***** Recorded information
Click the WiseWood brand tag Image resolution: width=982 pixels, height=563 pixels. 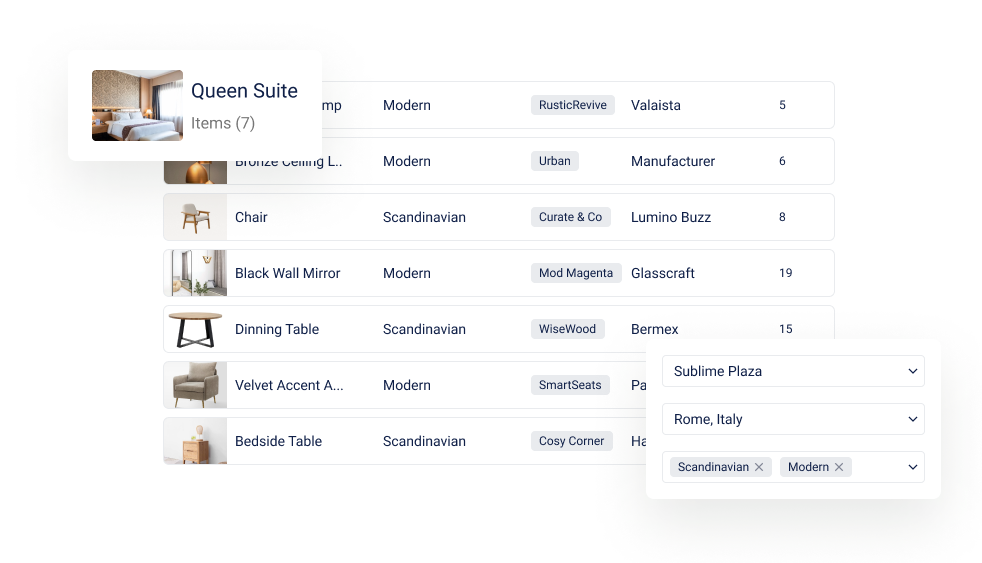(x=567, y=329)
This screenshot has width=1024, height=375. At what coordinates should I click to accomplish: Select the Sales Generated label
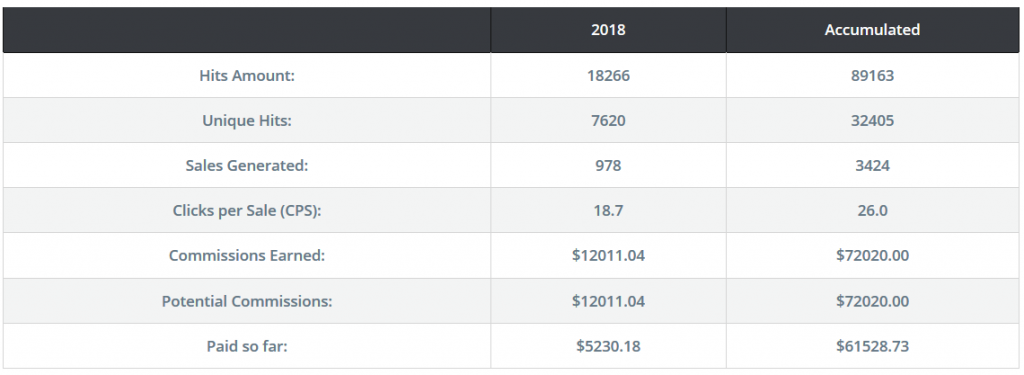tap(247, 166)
**********
***** Recorded information
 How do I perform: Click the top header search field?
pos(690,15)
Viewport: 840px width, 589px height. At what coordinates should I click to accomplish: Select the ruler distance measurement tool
**********
### Task statement
Since only part of the listing is wanted, copy exactly the lines from the one holding "How do I perform: Click" to the one holding "Viewport: 840px width, 589px", both included.

### Task output
 How do I perform: Click the top header search field?
pos(690,15)
Viewport: 840px width, 589px height. At what coordinates should I click to accomplish: Select the ruler distance measurement tool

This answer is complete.